▶

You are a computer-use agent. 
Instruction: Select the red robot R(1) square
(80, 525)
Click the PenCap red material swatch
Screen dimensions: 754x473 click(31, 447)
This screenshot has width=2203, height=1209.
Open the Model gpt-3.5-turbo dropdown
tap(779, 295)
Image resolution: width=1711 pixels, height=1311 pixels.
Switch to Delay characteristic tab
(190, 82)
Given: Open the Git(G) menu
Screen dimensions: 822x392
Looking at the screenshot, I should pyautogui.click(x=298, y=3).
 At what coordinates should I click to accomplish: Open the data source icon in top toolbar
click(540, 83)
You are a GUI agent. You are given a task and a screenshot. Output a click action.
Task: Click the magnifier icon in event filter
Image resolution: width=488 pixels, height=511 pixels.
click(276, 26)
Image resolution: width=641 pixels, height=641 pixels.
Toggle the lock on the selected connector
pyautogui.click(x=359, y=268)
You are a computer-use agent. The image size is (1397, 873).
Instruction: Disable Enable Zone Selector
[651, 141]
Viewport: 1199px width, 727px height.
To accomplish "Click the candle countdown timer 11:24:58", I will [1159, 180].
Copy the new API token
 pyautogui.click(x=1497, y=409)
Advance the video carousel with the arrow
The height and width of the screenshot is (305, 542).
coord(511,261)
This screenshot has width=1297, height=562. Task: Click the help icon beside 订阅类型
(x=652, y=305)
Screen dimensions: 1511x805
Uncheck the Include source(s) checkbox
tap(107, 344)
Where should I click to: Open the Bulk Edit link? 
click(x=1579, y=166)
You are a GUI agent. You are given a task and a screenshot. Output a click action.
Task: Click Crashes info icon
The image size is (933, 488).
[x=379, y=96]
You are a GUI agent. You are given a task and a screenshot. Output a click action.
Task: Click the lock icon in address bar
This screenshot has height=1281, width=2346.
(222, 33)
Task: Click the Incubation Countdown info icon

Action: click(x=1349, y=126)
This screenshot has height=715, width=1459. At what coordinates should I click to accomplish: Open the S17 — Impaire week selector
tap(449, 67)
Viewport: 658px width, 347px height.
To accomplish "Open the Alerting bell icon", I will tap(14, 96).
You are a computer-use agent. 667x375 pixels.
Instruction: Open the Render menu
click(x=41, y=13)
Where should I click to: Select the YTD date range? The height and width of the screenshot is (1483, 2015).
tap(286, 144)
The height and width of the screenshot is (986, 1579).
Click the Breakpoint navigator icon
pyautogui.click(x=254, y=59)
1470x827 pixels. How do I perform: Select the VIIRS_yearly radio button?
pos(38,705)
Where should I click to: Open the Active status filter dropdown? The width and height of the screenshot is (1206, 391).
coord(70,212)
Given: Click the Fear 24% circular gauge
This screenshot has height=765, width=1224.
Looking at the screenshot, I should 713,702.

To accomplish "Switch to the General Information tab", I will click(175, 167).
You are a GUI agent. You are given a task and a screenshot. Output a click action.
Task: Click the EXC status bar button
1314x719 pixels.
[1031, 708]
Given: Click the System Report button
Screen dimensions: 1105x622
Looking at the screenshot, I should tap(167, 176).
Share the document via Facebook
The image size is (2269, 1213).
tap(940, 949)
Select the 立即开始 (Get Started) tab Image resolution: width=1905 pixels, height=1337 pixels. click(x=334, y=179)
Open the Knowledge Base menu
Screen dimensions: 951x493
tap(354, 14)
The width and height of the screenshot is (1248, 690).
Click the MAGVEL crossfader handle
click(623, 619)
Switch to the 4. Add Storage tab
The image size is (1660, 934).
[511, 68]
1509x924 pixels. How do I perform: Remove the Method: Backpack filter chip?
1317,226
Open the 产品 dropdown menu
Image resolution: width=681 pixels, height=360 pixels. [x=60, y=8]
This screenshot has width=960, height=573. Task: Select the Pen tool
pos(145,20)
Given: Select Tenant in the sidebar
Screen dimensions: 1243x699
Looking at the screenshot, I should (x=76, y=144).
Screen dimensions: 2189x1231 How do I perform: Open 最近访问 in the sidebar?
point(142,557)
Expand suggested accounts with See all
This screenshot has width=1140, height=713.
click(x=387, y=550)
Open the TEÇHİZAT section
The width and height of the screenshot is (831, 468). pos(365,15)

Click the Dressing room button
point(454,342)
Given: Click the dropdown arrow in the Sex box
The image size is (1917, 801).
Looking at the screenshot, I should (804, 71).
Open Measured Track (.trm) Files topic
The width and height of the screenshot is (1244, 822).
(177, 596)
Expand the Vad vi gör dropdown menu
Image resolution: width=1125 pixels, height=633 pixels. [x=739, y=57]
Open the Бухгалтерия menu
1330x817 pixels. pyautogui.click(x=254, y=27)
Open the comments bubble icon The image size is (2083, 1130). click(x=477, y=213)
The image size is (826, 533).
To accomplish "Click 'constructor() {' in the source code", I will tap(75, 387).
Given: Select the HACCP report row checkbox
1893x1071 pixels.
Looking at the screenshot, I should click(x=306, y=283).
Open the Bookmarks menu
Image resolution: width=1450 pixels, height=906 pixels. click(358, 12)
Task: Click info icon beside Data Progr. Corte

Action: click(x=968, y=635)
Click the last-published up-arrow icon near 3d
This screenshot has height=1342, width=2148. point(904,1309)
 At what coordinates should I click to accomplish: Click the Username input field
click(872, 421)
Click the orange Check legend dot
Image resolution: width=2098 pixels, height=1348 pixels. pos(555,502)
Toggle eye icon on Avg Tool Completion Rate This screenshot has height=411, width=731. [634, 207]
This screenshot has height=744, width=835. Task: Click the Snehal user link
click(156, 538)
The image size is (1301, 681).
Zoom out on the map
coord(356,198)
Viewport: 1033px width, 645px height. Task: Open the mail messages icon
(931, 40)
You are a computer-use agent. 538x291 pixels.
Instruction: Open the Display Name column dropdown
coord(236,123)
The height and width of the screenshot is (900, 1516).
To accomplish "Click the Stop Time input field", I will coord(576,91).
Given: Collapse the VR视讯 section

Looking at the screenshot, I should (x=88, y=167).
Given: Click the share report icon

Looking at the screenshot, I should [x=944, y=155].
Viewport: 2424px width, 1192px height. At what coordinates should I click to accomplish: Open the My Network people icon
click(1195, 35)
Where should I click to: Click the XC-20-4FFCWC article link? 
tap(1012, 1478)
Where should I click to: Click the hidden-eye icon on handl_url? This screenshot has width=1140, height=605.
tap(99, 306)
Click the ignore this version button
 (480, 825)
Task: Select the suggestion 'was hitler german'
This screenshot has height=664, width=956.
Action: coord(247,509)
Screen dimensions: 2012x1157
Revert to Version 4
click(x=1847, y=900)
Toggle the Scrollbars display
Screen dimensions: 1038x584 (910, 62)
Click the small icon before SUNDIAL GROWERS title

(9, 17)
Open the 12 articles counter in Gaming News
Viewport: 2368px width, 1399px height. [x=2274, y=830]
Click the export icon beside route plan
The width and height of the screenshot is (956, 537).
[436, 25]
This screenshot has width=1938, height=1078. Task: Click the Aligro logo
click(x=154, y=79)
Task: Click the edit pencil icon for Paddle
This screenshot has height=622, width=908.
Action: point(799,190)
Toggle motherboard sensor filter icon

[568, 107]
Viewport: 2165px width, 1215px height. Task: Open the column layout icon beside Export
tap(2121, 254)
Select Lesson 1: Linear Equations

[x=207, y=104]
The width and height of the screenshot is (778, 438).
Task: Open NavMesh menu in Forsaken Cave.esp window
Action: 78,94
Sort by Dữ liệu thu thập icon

◀

Give the lines of the material above again, exactly, from its first line through the line that contains "Given: Open the Git(G) menu" and no further.

Written reply:
You are a computer-use agent. 
Instruction: Select the red robot R(1) square
(80, 525)
Click the PenCap red material swatch
Screen dimensions: 754x473 click(31, 447)
This screenshot has width=2203, height=1209.
Open the Model gpt-3.5-turbo dropdown
tap(779, 295)
Image resolution: width=1711 pixels, height=1311 pixels.
Switch to Delay characteristic tab
(190, 82)
Given: Open the Git(G) menu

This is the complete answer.